Morres berdecak kagum melihat wanita itu dan juga penampilan berantakan Evan.
“Apakah baru saja ada kejadian yang menyenangkan?” tanya Morres lagi, berjalan mendekati keduanya.
“Bawa Noel ke dalam kamar. Kamu masih ingat dengan kamarmu, bukan?” ucap Evan pada Ava.
Wanita itu mengangguk pelan dan melangkah melewati Morres untuk menaiki tangga menuju lantai atas.
“Ada apa ini?” Morres kembali bertanya karena Evan tidak segera menjawab pertanyaannya.
Evan berjalan menuju pintu yang di mana Morres sempat keluar dari sana, pintu itu mengarah pada ruang kerjanya. Morres mengekori temannya masuk dan kembali bertanya.
“Evan, ada apa dengan kalian?”
“Ada penyerangan, mereka mencoba melukai anak dan istriku. Mereka bajingan yang mencoba untuk membunuh keluargaku.” Evan menjawabnya dengan nada marah, geraman kesal terdengar dari mulutnya.
Evan menyugar rambutnya dengan perasaan amarah yang menggebu-gebu.
“Apa kamu berhasil mengalahkannya?” tanya Morres.
“Tentu saja.” Evan menjawabnya dengan decihan bangga.
“Kamu tidak menangkapnya?”
“Elijah yang membawa tubuhnya, mungkin sebentar lagi dia akan berada di ruang bawah tanah dan aku sudah siap untuk melukainya dengan membabi buta.” jawab Evan, pria itu berjalan menuju lemari berisi beragam botol alkoholnya.

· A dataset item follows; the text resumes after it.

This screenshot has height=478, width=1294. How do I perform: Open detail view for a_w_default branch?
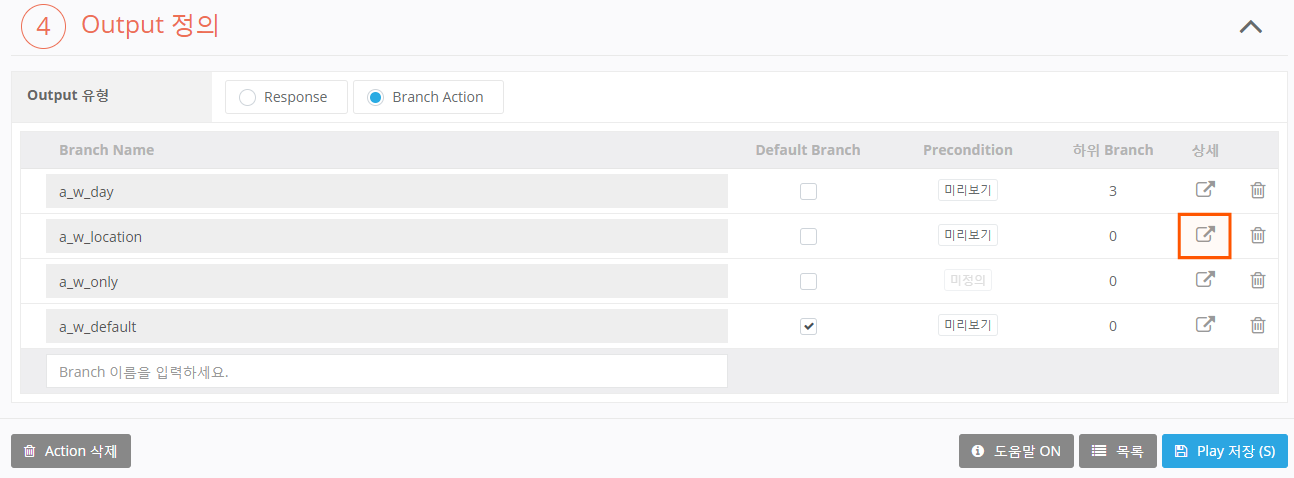pyautogui.click(x=1206, y=325)
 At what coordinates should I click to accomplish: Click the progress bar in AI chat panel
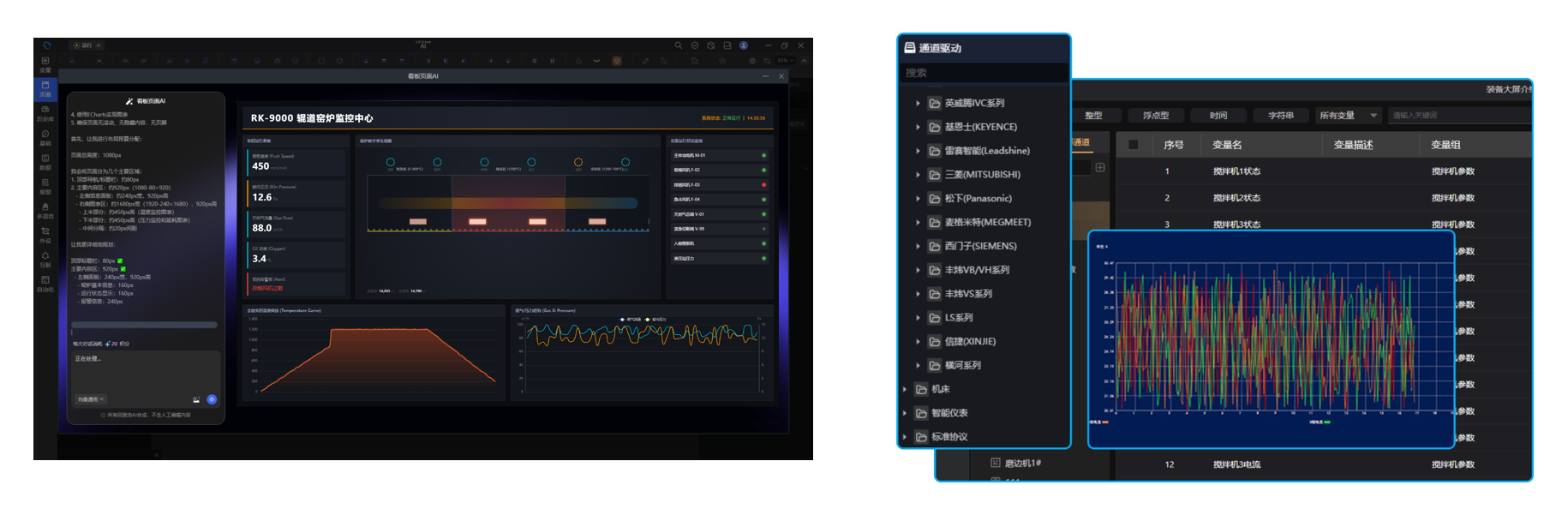(x=144, y=325)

Evan meraih sebotol minuman dan menyesapnya langsung, dia sangat marah sekarang. Pelampiasan yang tepat adalah meminum alkohol. Jika saja tadi Evan tidak gesit dalam menolong putra dan istrinya, sudah pasti dia akan kehilangan seseorang lagi di dalam hidupnya setelah di tinggal selamanya oleh ibunya dulu.
Evan tidak ingin di tinggal pergi selama-lamanya dari anak dan istrinya yang sekarang dia cintai.
Pria itu akan melakukan apapun untuk membuat keluarga kecilnya tetap terlindungi.